Trio
Traveling Trail of Tears to Trek Through the Twin Lakes
March 2002
In
1838, about 1,200 Cherokee Indians traveled through the Twin Lakes
Area on the Benge Route of the Trail of Tears, according to Mountain
Home historian Bill Woodiel. Next week, he and two other Arkansans
will be traveling the same trail through Baxter County in order
to raise awareness of the Indians' forced relocation and to collect
photographs for an art exhibit that will be seen in museums throughout
the state.
Woodiel,
Huntsville artist Pat Musick and her husband, Gerald P. Carr, a
former astronaut, began the trek March 4th in Randolph County. They
are now on the Batesville portion of the trail and will follow Old
Military Road into Baxter County, entering at Pineville.
Borrowing
an idea from environmental sculptor Andy Goldworthy, who took a
sculpture along a sheep-drover trail in Scotland, Musick decided
to take one of her sculptures along the Trail of Tears.
The
sculpture, "Yokes on the Trail of Tears," is made of five
parts, graduated in heights up to 5 1/2 feet. It is made of steel,
stone and wood. Along the way, the group plans to make more
than 20 stops, assembling and disassembling the monument.
Carr,
a retired Marine Corps colonel, was commander of Skylab 4 launched
in 1973. He will photograph the trip using the same type of camera,
a Hasselblad, that he used during his trips into space.
He
and Musick plan to use 20 large-scale photographs, 40 smaller photos,
the sculpture and text panels in the exhibit. Several museums have
expressed interest, including a museum at the University of Arkansas
at Fayetteville, the Old Statehouse in Little Rock and the museum
at the University of Central Arkansas in Conway.
The
exhibit is to open May 28 and run through July 16 at the University
of Arkansas Museum, the originator and sponsor of the exhibit.
Woodiel
has been working to have the Benge Route made a part of the National
Parks Trail Systems.
Woodiel
said the Cherokee group that traveled under the leadership of John
Benge entered Baxter County at the Herron Whitfield farm at Pineville.
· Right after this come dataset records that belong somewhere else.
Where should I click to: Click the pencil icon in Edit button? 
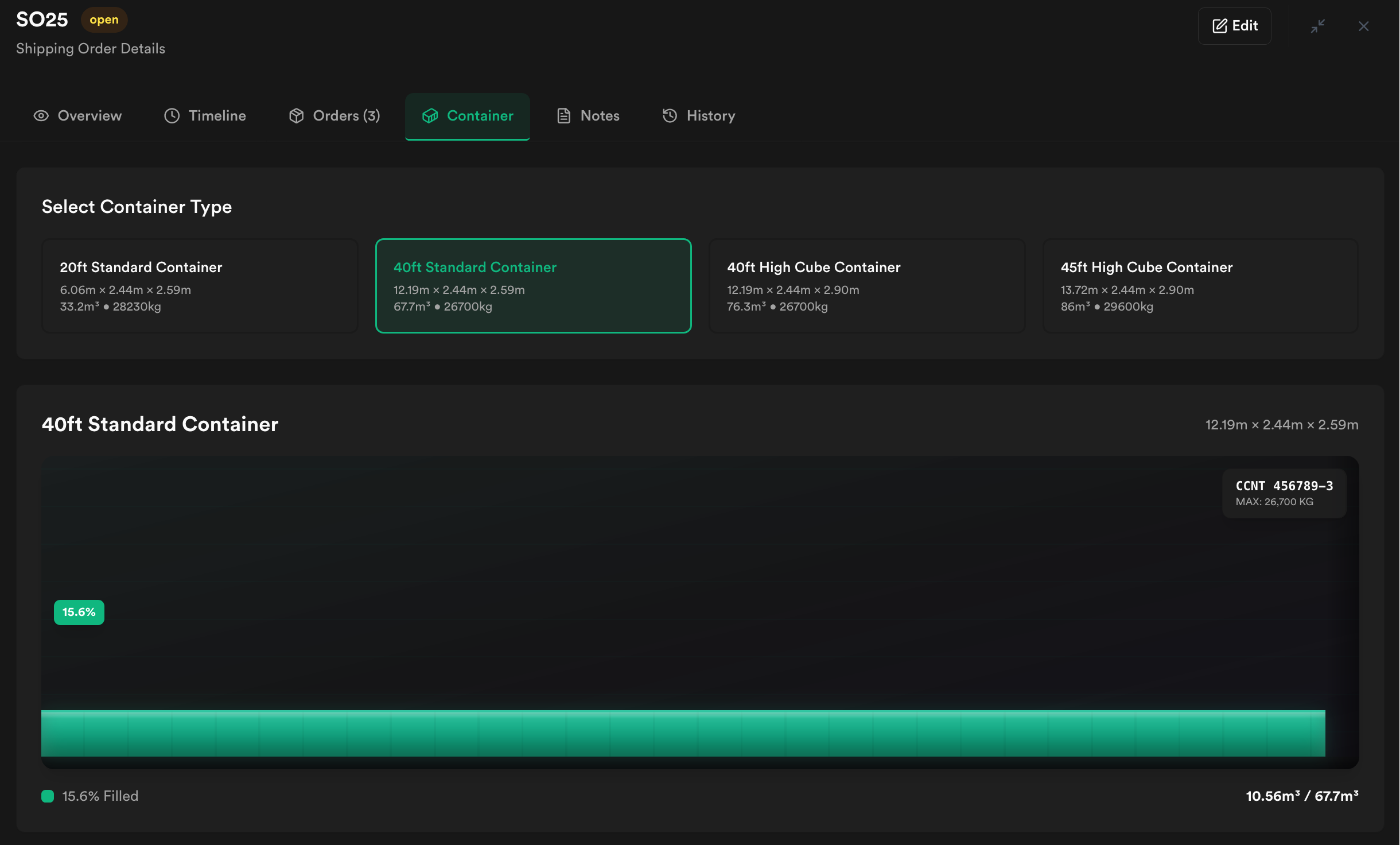click(1219, 26)
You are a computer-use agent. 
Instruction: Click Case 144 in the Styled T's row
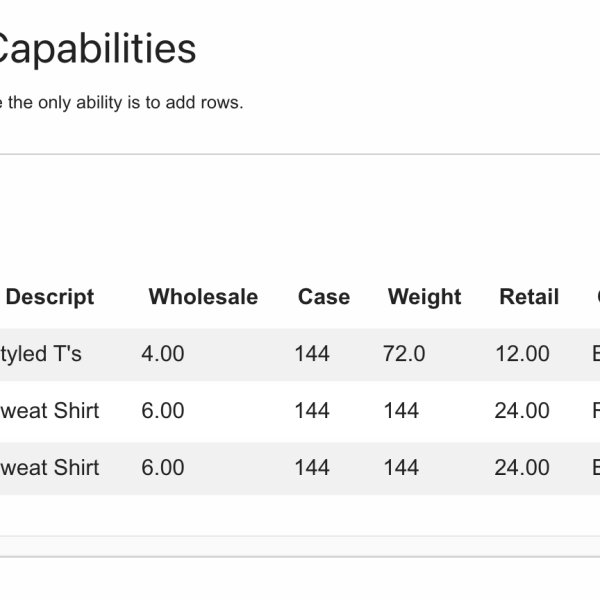312,353
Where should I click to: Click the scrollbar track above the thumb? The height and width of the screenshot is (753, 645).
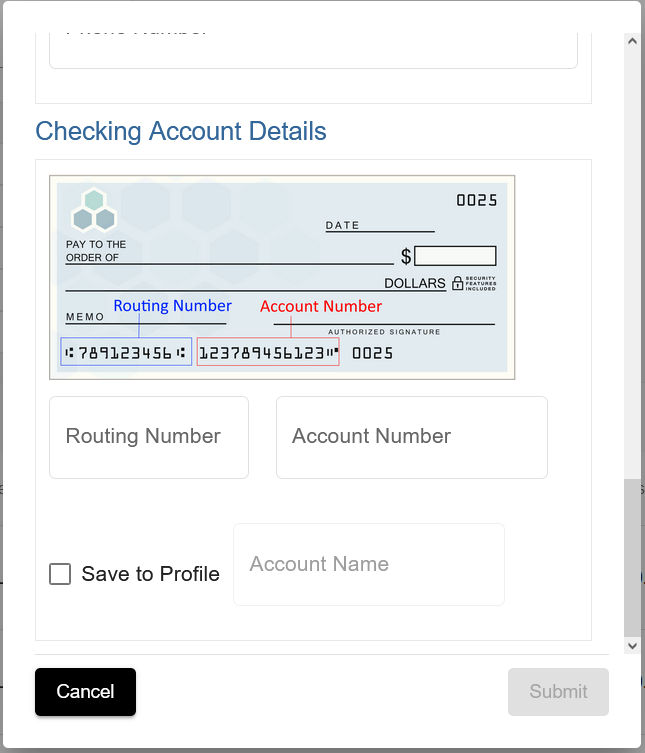click(632, 264)
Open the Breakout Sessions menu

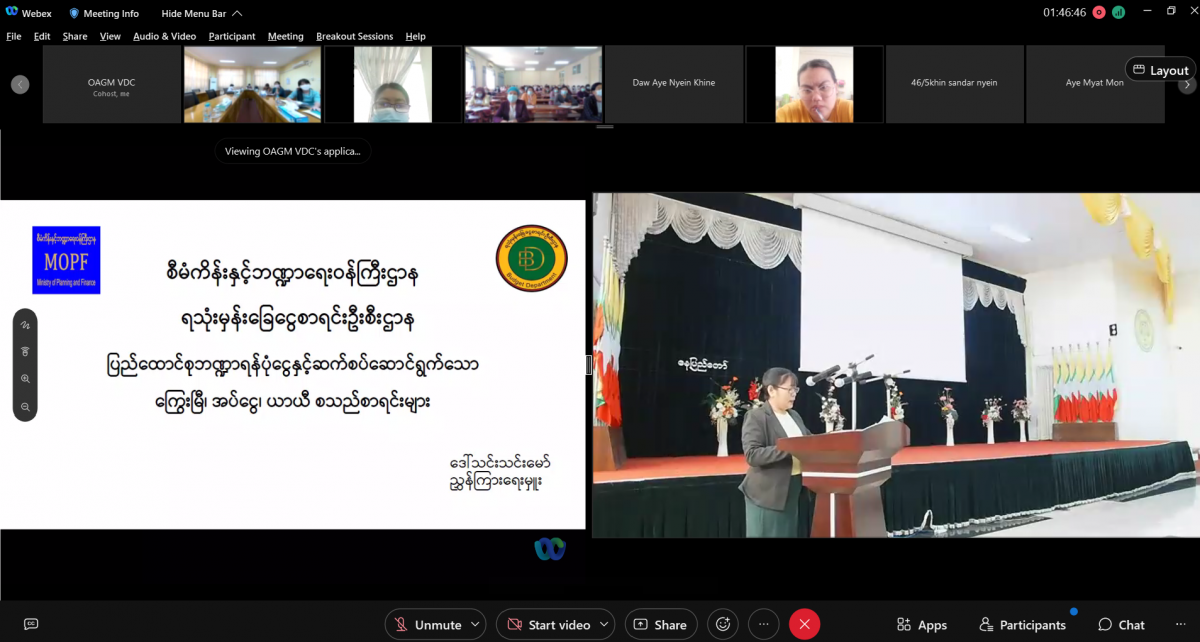point(354,36)
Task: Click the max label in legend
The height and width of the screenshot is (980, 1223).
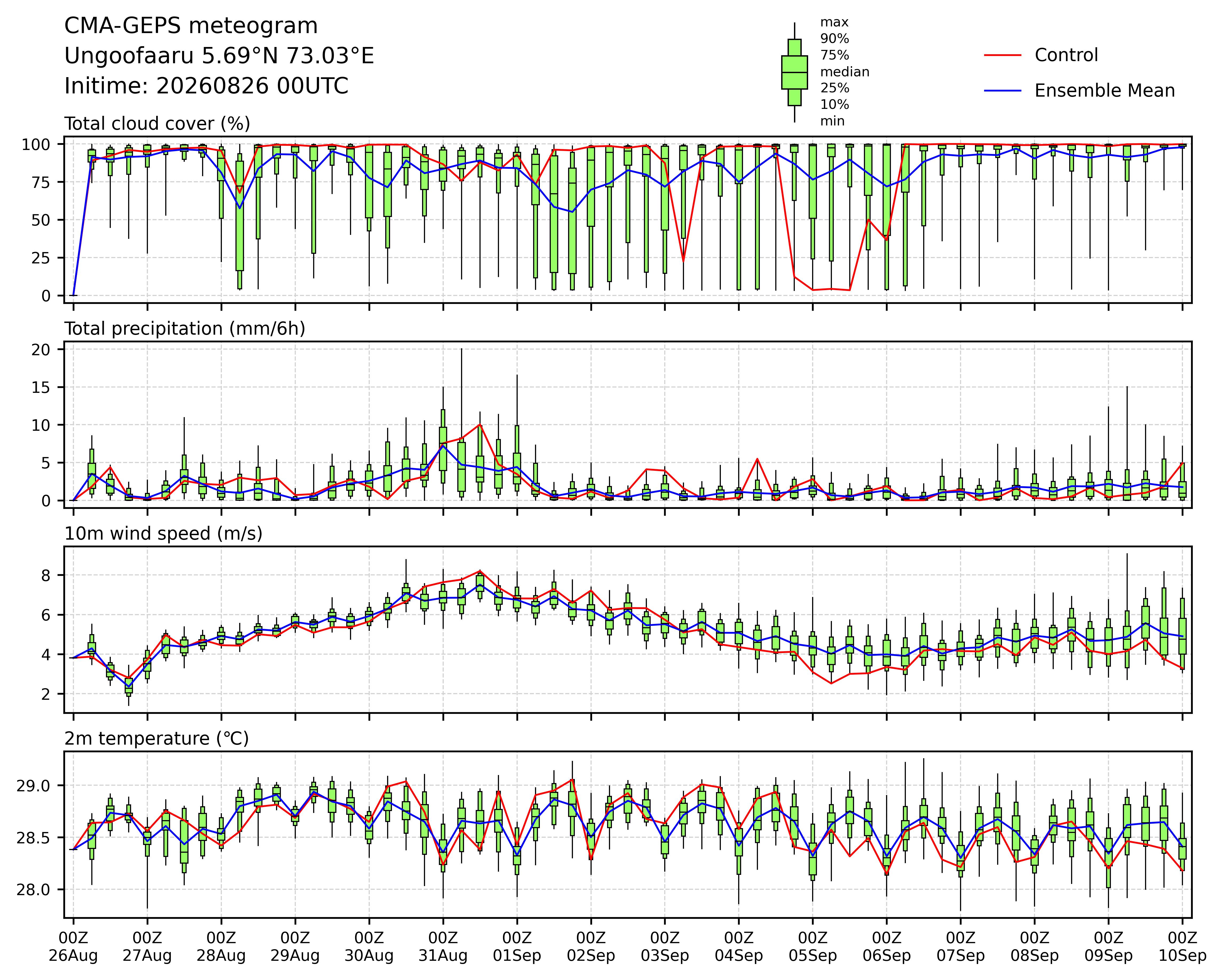Action: click(x=835, y=23)
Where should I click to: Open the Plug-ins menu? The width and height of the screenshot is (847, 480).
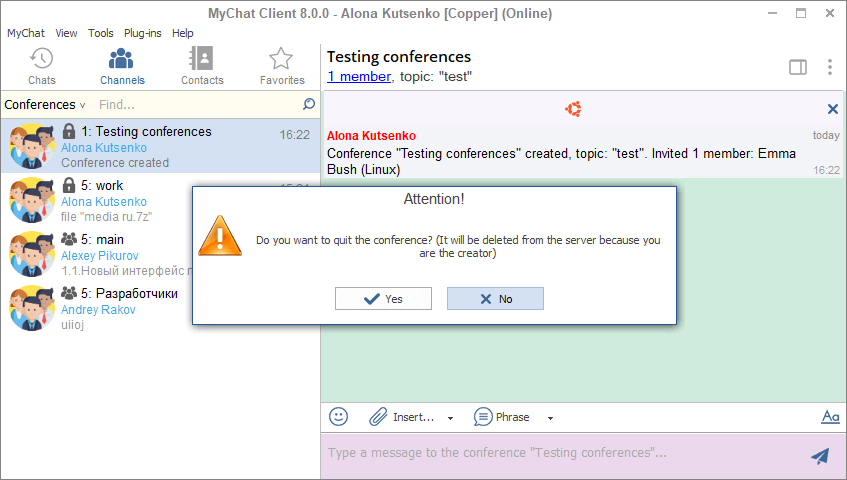coord(142,33)
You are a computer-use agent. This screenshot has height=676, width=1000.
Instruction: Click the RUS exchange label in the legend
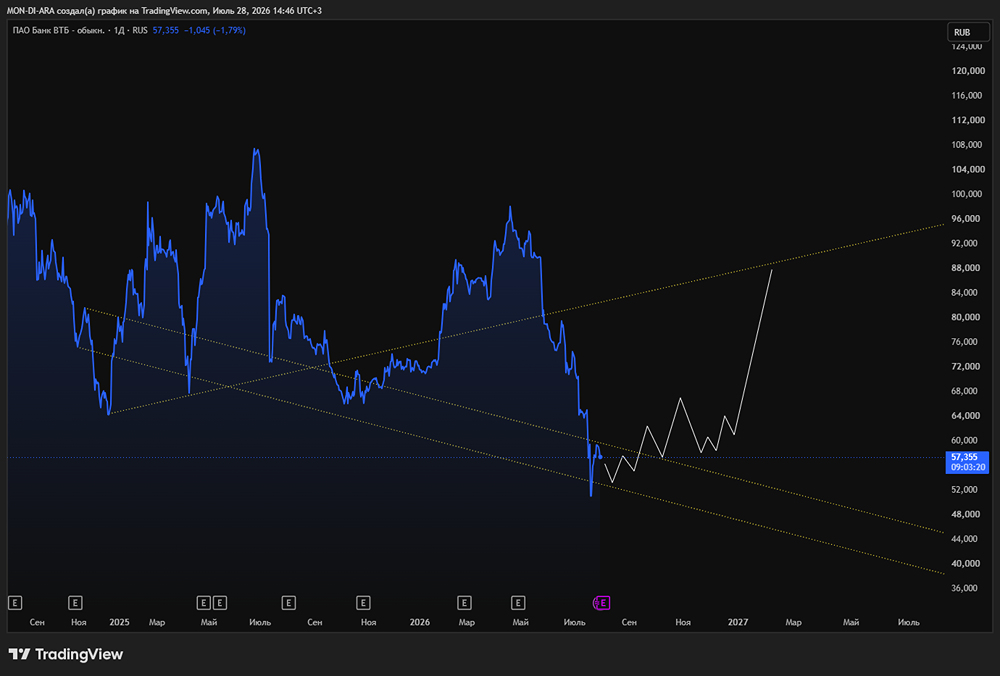coord(140,30)
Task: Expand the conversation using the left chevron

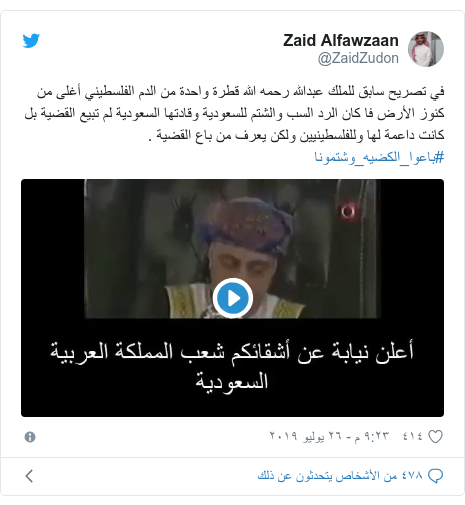Action: tap(29, 476)
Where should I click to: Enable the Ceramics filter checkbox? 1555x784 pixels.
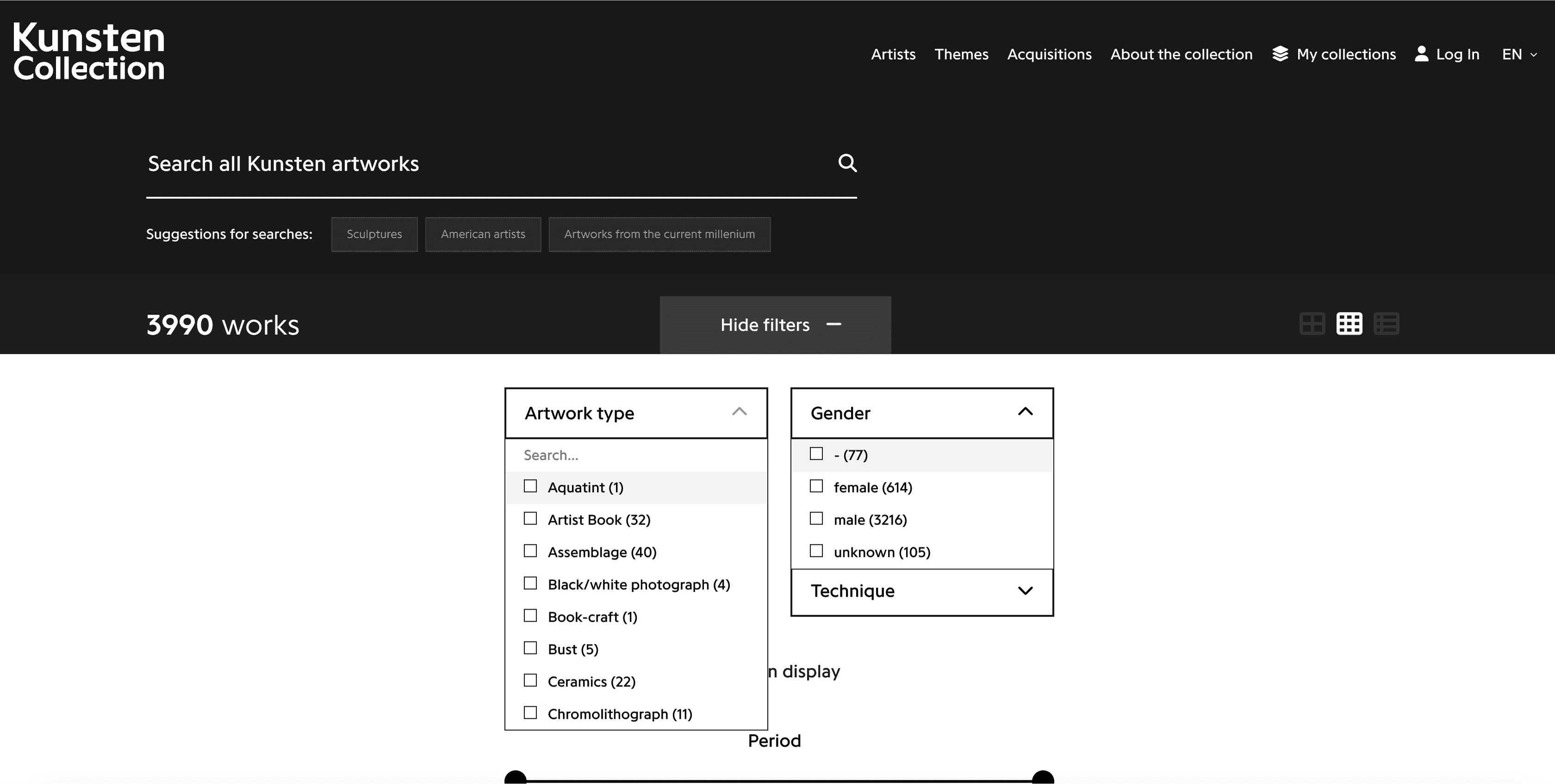[530, 680]
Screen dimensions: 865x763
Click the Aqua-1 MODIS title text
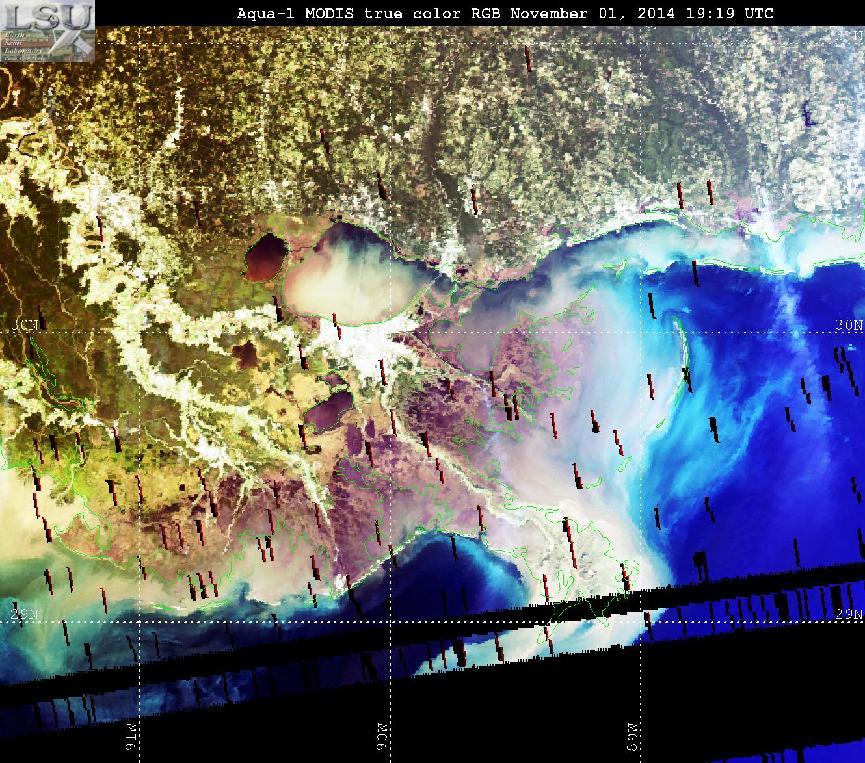pos(295,13)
Woodiel believes they crossed the North Fork of the White River
at a spot near the Norfork Dam.
From
there, the route goes up Highway 5 through Briarcliff to where Austin's
One-Stop is now and continues on Old Military Road, coming out where
Gassville is now.
The
route then goes through Cotter along the old military road that
went through a field across from the city water tower. Woodiel believes
most of the group crossed White River at the shoals now known as
Denton's Ferry, with a few who had money going up to be taken across
at Talbot's Ferry that was about where Mooney's Landing would've
been.
Writings
show the group camped just across the river from what is now Denton's
Ferry. Woodiel believes Benge took the group along Fallen Ash Creek,
crossed what is now Highway 412 past Yellville and went back down
the hill toward Crooked Creek, rejoining the military road there.
From
there, they continued across the central part of Marion County through
Eros, then to Everton, maybe Valley Springs and then across south
of where Harrison is today and through Carrollton.
Woodiel
thinks the group then went through Farmington and joined the primary
Trail of Tears route in Oklahoma.
Woodiel,
Musick and Carr plan to be in Baxter County Monday through Thursday.